Jetzt gibt nur zwei Lösungsmöglichkeiten: Entweder macht Schröder das, was er angekündigt hat - dann macht er vieles, was die FDP seit langem fordert; das wäre immerhin nicht unerfreulich -,

(Herr Kühn, SPD: Helfen Sie ihm!)

oder er setzt es nicht durch.

(Frau Budde, SPD: Stimmen Sie doch dann zu, wenn das im Bundesrat ist! Steuersenkung! - Un- ruhe)
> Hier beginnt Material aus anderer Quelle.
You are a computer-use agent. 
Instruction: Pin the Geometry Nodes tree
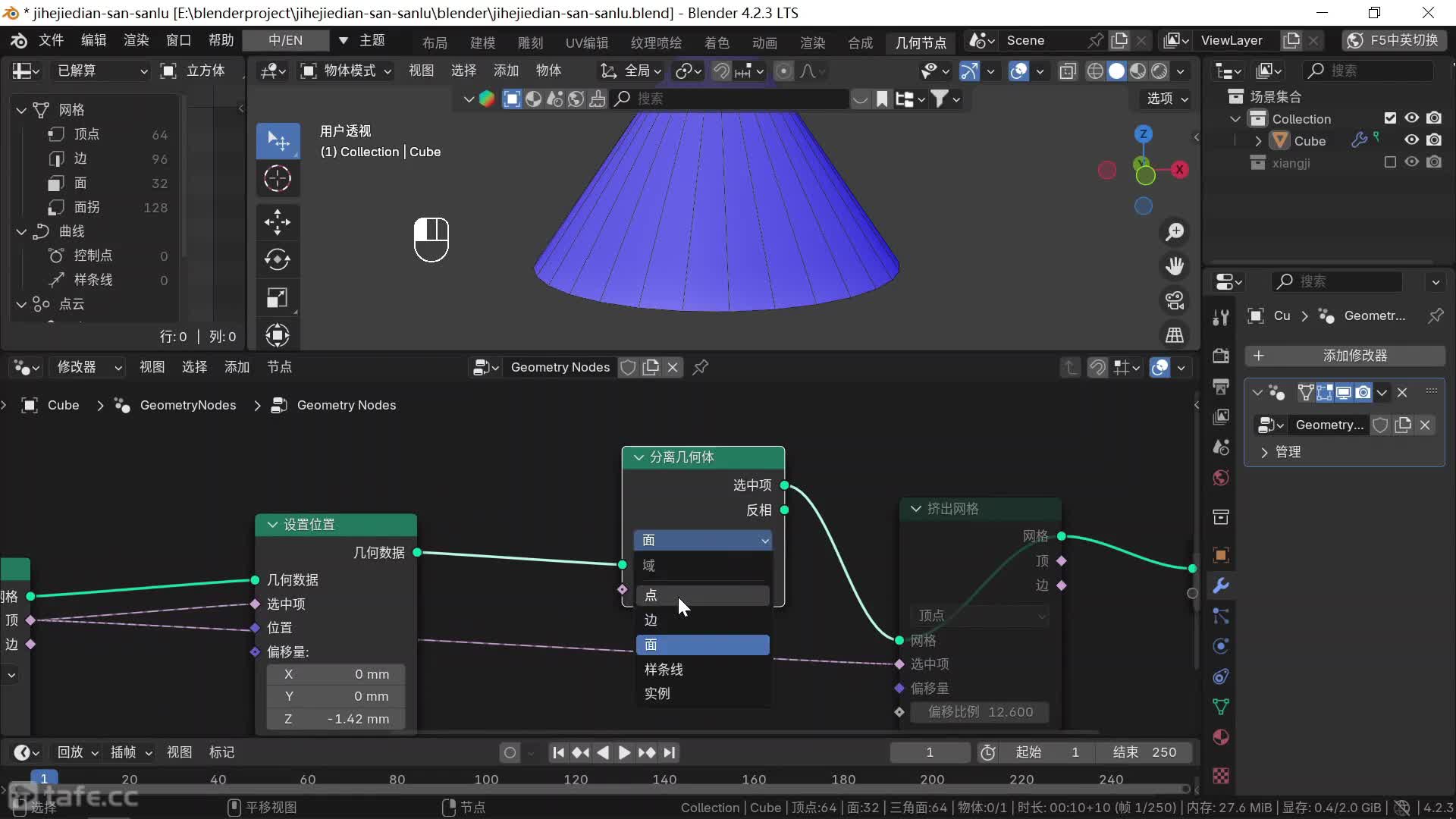701,368
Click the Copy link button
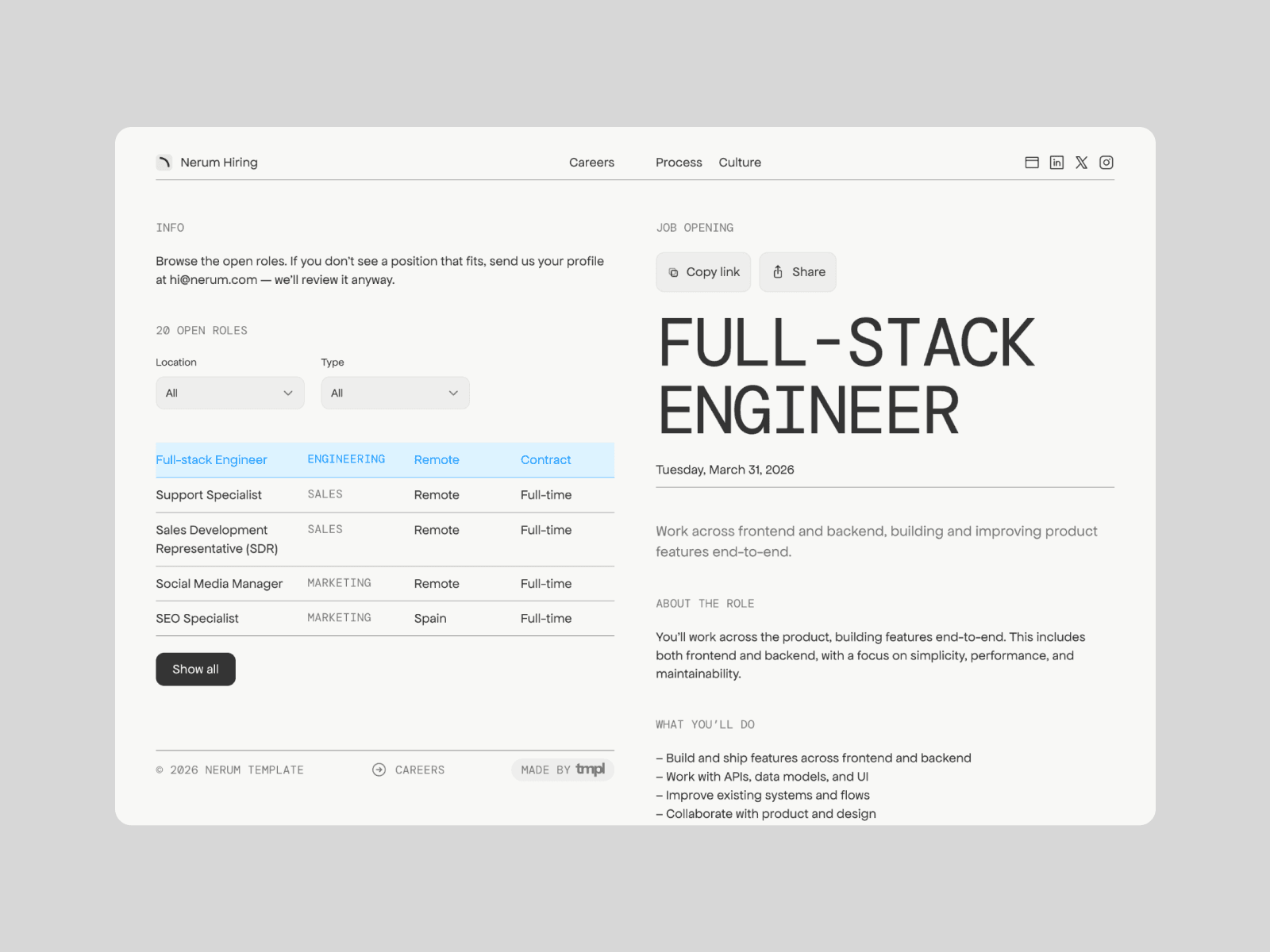The image size is (1270, 952). [x=703, y=272]
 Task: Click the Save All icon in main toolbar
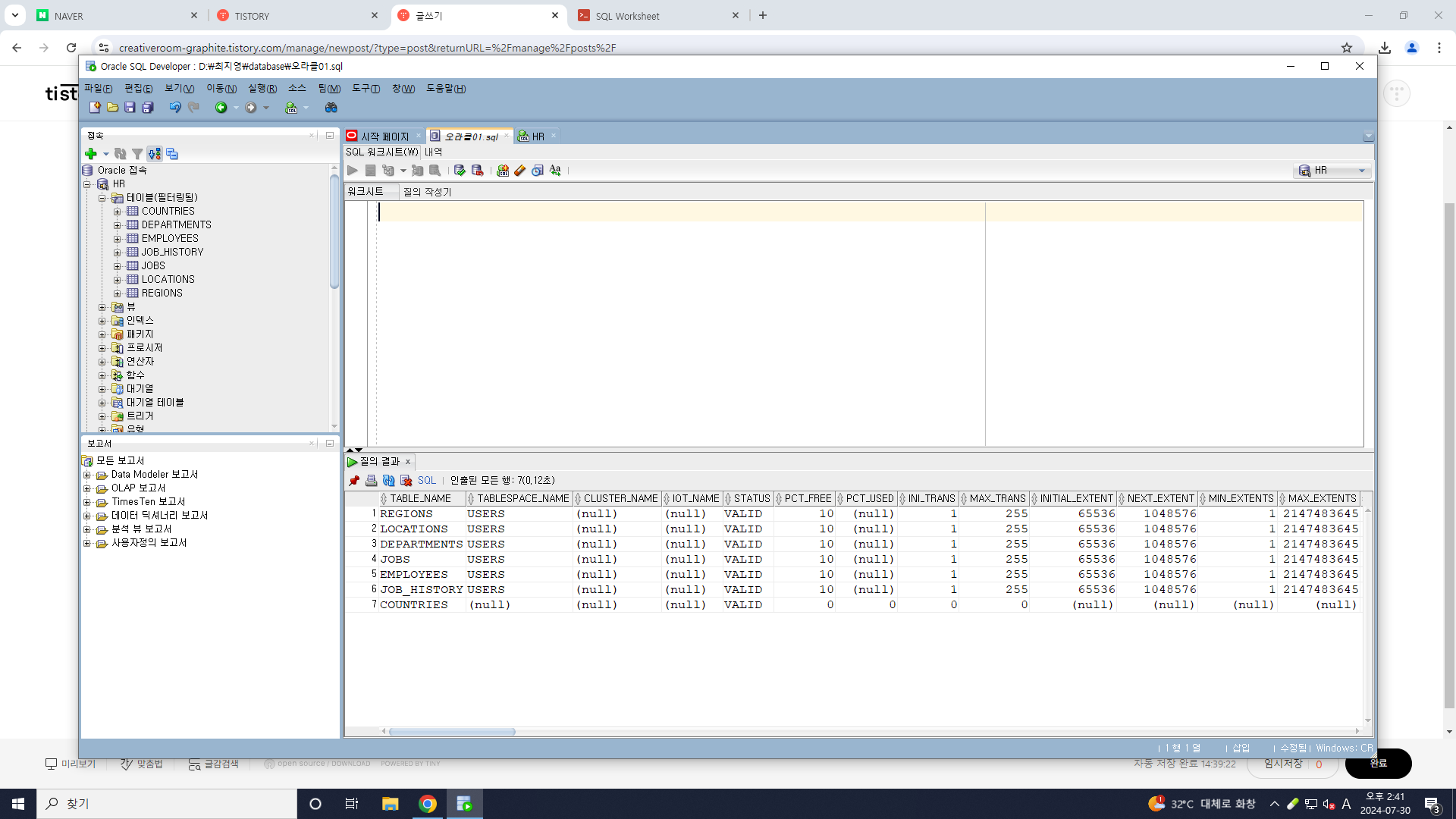(x=148, y=108)
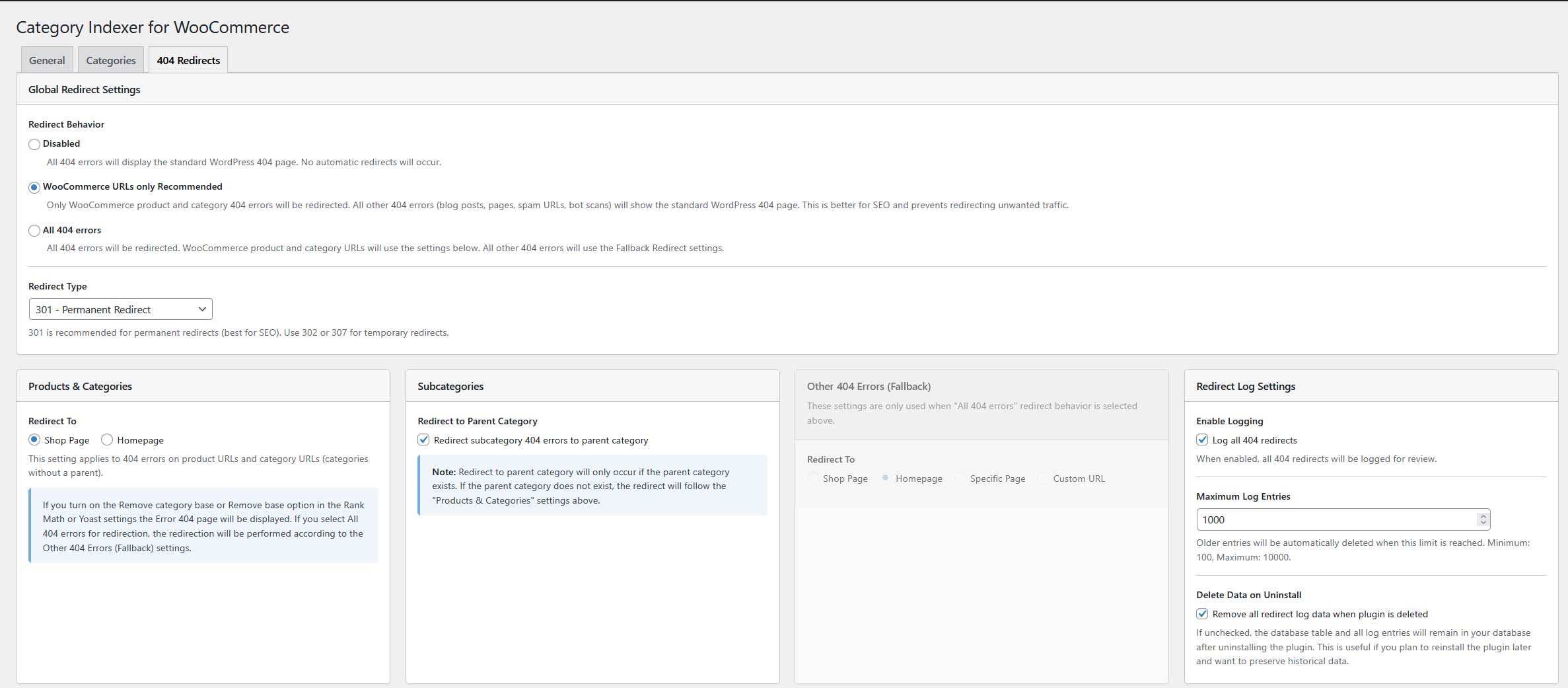Uncheck Redirect subcategory 404 errors to parent

tap(423, 440)
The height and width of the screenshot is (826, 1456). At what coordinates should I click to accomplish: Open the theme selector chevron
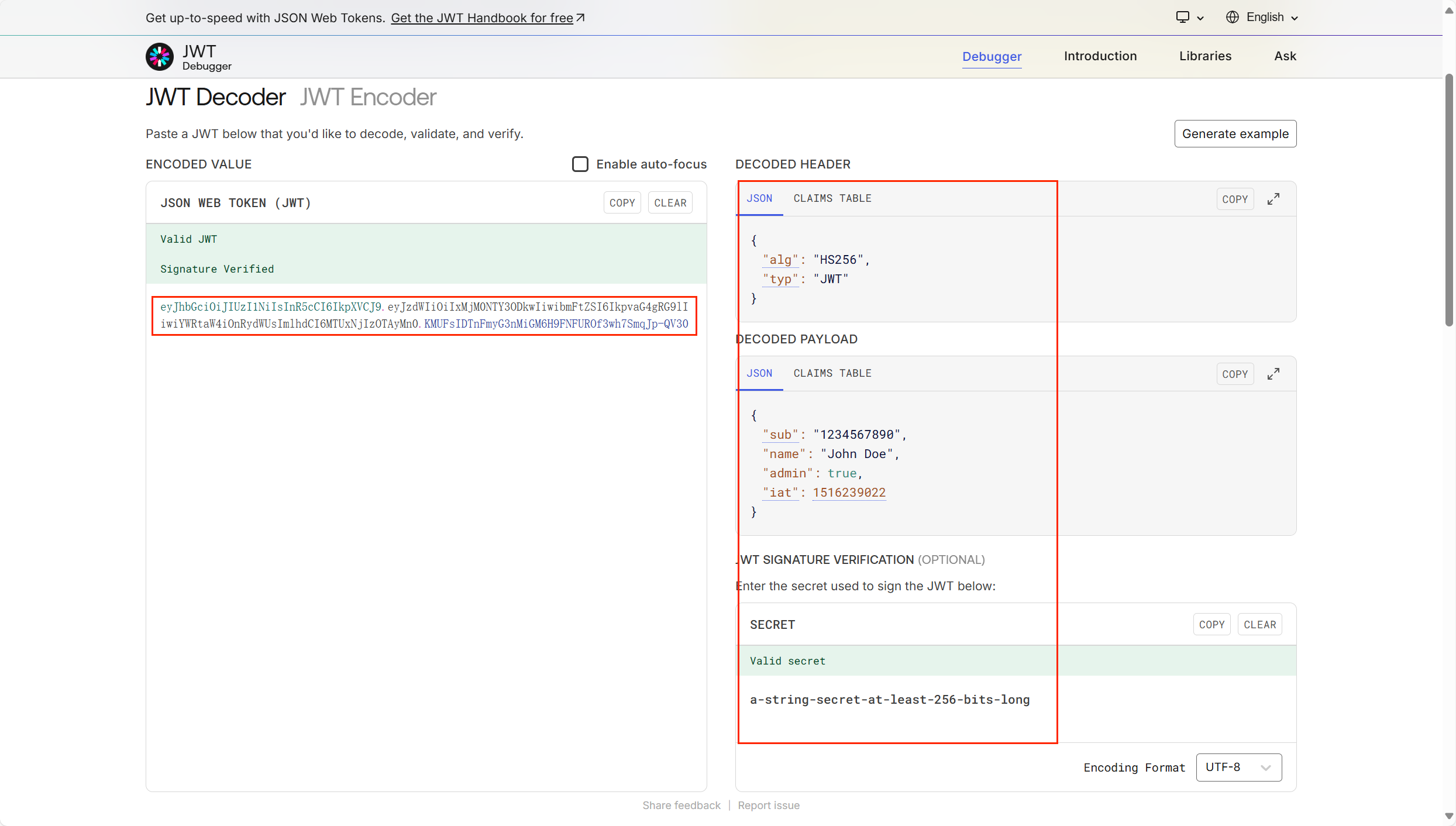point(1200,18)
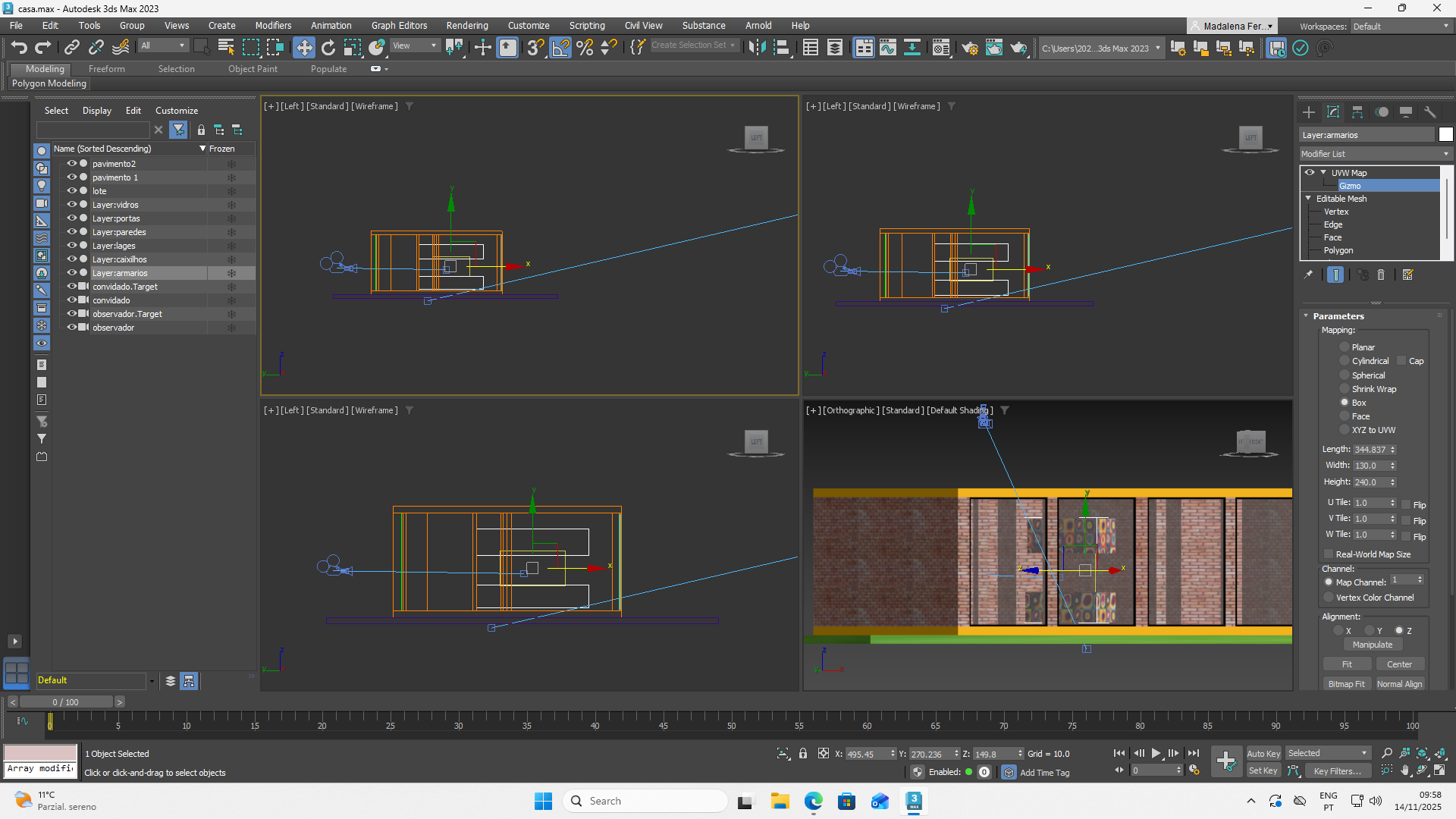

- Wir haben heute darüber diskutiert.

(Zurufe von der SPD)

- Verehrte Frau Budde, verstehen Sie,

(Frau Budde, SPD: Ich verstehe das schon!)

es war heute für mich ein Schlüsselerlebnis, als Herr Püchel sagte, der Finanzminister hätte bei der Frage, wie man sich mit dem Bund einige, ob bei null oder wie auch immer, herumgeeiert. Als Herr Püchel selbst später von der PDS danach gefragt wurde, hat er genau die Antwort von Herrn Paqué gegeben. Das heißt, auch Sie haben herumgeeiert. Aber es war sympathisch und von der Sache her richtig.

(Beifall bei der FDP und bei der CDU - Frau Bud- de, SPD: Mann, Mann, Mann!)

Vielen Dank, Herr Minister Rehberger. - Weitere Fragen werden nicht gestellt. Damit beginnt die Debatte der Faktionen. Ich erteile für die CDU-Fraktion Herrn Gürth das Wort.

(Frau Budde, SPD: Wie stimmen Sie ab im Bun- desrat zur Steuersenkung?)

Herr Präsident! Meine sehr geehrten Damen und Herren! Als uns vor einigen Wochen die Große Anfrage der SPD-Fraktion auf den Tisch flatterte, provozierte dies natürlich erst einmal Fragen. Knapp ein Jahr nach dem Regierungswechsel in Sachsen-Anhalt stellt die SPDFraktion eine Große Anfrage zur wirtschaftlichen Entwicklung in Sachsen-Anhalt.

Sie hätte doch eigentlich wissen müssen, dass bereits zum Zeitpunkt der Antragstellung klar war, dass die Daten, die wirtschaftlichen Kennziffern, die sie abfragt, aufgrund der Erhebungszeiträume viel mehr Auskunft geben über das, was das Resultat ihrer eigenen Regierungsarbeit war, als über das, was die neue Regierung in dem einen Jahr seit 2002, das sie zur Verfügung hatte, leisten konnte.

(Zustimmung bei der CDU und bei der FDP)

Sie waren nicht gut beraten, eine solche Anfrage zu diesem Zeitpunkt zu stellen.